Demographic and clinical characteristics of the sample are described in Table 1 (no statistically significant group differences were observed).

Participants were considered treatment-dropouts if they were absent from nine consecutive study appointments (i.e., 3 weeks) during the study treatment phase. Significantly fewer contingent condition participants were retained throughout treatment (n=38; 42%), relative to non-contingent participants (n=55; 65%), X2(1)=9.8, p<0.05. Contingent participants were retained for fewer weeks (Mean=7.25; SD=4.25) than those who received non-contingent reinforcement (Mean=9.33; SD=3.98). Dropout typically occurred during the first four weeks (Contingent n=34, 64%; Non-contingent n=19, 63%,).
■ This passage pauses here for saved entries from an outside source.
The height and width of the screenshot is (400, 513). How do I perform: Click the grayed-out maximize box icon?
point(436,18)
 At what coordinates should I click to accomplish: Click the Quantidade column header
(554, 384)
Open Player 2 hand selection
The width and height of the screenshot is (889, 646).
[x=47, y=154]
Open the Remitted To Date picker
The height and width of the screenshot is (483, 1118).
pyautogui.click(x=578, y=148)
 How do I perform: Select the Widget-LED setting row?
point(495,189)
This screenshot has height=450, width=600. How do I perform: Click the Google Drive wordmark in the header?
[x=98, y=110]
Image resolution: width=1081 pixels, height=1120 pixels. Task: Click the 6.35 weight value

Analyses conducted on the intent-to-treat sample revealed that participants in the contingent condition were 2.4 (CI=1.9-3.0, p<0.05) times more likely to submit a stimulant-negative urine sample during the treatment period (3 urine tests submitted per week, for 12 weeks) relative to controls. The proportion of stimulant-abstinent participants (assessed by urine tests) by group across each of the 12 weeks of treatment are displayed in Figure 1. Results of all sensitivity analyses conducted on the intent-to-treat and treatment completer samples observed a similar statistically significant group effect on stimulant abstinence. During follow-up, contingent participants were more likely to submit a stimulant-negative urine test (n=42, 46%), relative to non-contingent participants (n=30, 35%), OR=1.4 (CI=1.0-1.9), p<0.05 using multiple imputation procedures. However, a significant group difference at follow-up was inconsistently observed in sensitivity analyses.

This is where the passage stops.